Юрий Карабчиевский
Тоска по дому
Жизнь Александра Зильбера
Налево пойдешь, направо пойдешь, прямо пойдешь — потеряешь, потеряешь, потеряешь…
ЧАСТЬ ПЕРВАЯ
Глава первая
1
Пионерский лагерь — вот знак моего детства.
С лагеря и начнем.
Ни одно слово не живет само по себе — но лишь в сочетании с другими, названными и неназванными. Мы говорим «лагерь» — и мрачные призраки обступают это слово со всех сторон, и толпятся, и машут черными крыльями. Но мы говорим «лагерь» и добавляем «пионерский», и это действует, как крестное знамение. Призраки убираются к себе в преисподнюю, и звучит горн, и бьет барабан, веселые игры, футбол-волейбол, река и лес, ягодки-цветочки…
Но у каждого, как бы ни сложилась его жизнь, есть своя
Высокий зеленый сетчатый забор. Территория. Сегодня я выйду за ее пределы не как нарушитель и трусливый беглец, а как свободный сын своей свободной мамы. Свою свободную маму я буду держать за руку, свободную от моего чемодана, буду нервным фальцетом рассказывать ей веселые лагерные истории, и мама будет гладить меня по головке и радостными восклицаниями перемежать мой слюнявый визг, отвечая не мне, а своим умильным мыслям, что вот какой у нее хороший и умный сын и как все вообще хорошо, спокойно и гладко.

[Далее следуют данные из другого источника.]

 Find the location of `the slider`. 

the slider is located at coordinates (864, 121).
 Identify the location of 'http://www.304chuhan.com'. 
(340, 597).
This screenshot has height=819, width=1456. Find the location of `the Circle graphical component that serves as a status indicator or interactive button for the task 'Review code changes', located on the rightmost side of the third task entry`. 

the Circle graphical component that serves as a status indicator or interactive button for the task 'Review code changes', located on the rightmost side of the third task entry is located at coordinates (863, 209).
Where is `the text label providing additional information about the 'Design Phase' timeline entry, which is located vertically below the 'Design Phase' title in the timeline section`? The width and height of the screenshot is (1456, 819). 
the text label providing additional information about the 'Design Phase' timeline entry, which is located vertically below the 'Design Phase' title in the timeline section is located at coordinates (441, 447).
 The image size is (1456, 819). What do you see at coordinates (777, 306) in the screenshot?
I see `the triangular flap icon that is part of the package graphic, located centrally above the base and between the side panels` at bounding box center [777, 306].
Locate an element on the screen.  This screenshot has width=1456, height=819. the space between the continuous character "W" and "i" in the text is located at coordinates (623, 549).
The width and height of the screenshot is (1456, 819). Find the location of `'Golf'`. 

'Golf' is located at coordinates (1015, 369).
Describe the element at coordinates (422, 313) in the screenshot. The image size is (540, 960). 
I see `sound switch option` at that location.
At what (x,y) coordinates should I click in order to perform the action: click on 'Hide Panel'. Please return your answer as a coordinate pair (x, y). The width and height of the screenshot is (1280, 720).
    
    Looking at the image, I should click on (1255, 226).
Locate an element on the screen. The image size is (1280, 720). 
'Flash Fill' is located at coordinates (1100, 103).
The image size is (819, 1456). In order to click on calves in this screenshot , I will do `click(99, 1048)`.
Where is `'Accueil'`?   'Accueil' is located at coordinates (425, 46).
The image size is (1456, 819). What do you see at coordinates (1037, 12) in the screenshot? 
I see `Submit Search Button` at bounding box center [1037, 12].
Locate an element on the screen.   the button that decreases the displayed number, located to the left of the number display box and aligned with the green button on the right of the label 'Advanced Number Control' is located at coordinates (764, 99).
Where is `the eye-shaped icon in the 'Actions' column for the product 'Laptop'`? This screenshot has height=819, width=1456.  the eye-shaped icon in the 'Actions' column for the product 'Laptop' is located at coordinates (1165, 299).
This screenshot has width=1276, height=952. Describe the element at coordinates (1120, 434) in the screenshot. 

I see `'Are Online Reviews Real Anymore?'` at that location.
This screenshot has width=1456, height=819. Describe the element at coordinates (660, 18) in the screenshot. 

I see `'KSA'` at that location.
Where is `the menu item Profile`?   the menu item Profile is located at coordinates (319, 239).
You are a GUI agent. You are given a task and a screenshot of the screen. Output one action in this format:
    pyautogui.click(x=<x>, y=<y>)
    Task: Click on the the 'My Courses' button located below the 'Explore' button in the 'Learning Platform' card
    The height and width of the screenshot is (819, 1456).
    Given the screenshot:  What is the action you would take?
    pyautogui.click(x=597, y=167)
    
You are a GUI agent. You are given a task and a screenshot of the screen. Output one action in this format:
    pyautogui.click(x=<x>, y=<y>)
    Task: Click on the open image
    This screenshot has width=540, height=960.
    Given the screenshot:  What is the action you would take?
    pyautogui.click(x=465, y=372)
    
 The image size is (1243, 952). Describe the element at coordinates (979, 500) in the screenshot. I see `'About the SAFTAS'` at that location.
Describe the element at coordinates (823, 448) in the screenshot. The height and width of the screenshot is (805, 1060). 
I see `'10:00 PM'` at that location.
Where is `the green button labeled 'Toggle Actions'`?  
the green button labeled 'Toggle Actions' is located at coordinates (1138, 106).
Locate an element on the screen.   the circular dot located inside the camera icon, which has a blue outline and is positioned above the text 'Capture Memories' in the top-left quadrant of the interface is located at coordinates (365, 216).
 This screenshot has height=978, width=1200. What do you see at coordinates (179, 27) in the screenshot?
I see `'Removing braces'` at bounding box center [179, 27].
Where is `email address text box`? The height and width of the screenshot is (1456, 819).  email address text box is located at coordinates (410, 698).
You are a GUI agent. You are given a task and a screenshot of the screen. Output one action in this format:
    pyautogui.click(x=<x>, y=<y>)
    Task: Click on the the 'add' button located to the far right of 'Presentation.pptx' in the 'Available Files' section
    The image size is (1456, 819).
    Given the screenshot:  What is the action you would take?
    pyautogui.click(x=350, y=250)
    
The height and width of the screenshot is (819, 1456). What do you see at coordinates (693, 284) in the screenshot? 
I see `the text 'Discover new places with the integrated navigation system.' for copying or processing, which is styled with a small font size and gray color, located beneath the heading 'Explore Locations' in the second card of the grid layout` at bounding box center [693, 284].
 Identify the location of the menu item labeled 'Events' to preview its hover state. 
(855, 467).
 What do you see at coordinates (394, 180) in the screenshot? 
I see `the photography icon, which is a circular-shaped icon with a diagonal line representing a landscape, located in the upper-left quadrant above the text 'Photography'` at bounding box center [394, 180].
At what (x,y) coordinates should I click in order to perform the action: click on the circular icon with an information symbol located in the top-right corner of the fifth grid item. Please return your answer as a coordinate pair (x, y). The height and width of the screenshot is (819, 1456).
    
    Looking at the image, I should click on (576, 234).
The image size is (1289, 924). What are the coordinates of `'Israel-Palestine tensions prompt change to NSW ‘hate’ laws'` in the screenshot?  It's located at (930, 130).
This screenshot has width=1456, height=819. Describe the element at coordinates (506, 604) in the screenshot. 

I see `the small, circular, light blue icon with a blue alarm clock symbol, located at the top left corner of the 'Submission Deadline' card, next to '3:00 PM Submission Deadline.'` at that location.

Я расскажу ей, как я играл в футбол и забил два красивых гола, какое хорошее дно в реке, как я здорово врезал вчера Самойлову и как в последнюю ночь мы издевались над спящими. И моя мама, прекрасно знающая, что я никогда не играю в футбол, не дерусь и не плаваю, что если кто-то и издевался, то уж точно не я, — моя прекрасная мама, которую я люблю больше всего на свете, будет радостно мне поддакивать и гладить меня по головке, с привычной готовностью отметая суть происходящего.
Мои полуистерические рассказы не преследуют тщеславных целей. Просто я не хочу огорчать свою маму, она так старалась, доставая путевку на мою ежегодную каторгу. «В Москве пыль и такая жара, а там такой замечательный воздух!» Она меня любит, родная и добрая, и вот, приехала раньше других и уводит меня все дальше и дальше от страшной ограды, а впереди, за узкой полоской леса, уже слышна станция, и там — мороженое, толпа, электричка, живые отдельные нормальные люди, и никто из них, чужих, ничего мне там не прикажет, а свои — вот они, рядом, гладят меня и любят, и не меньше других, и не так, как других, а больше всего на свете! Разве я мог расстроить ее? Я давно включился в эту игру, мне и в голову не могло прийти нарушить ее условия.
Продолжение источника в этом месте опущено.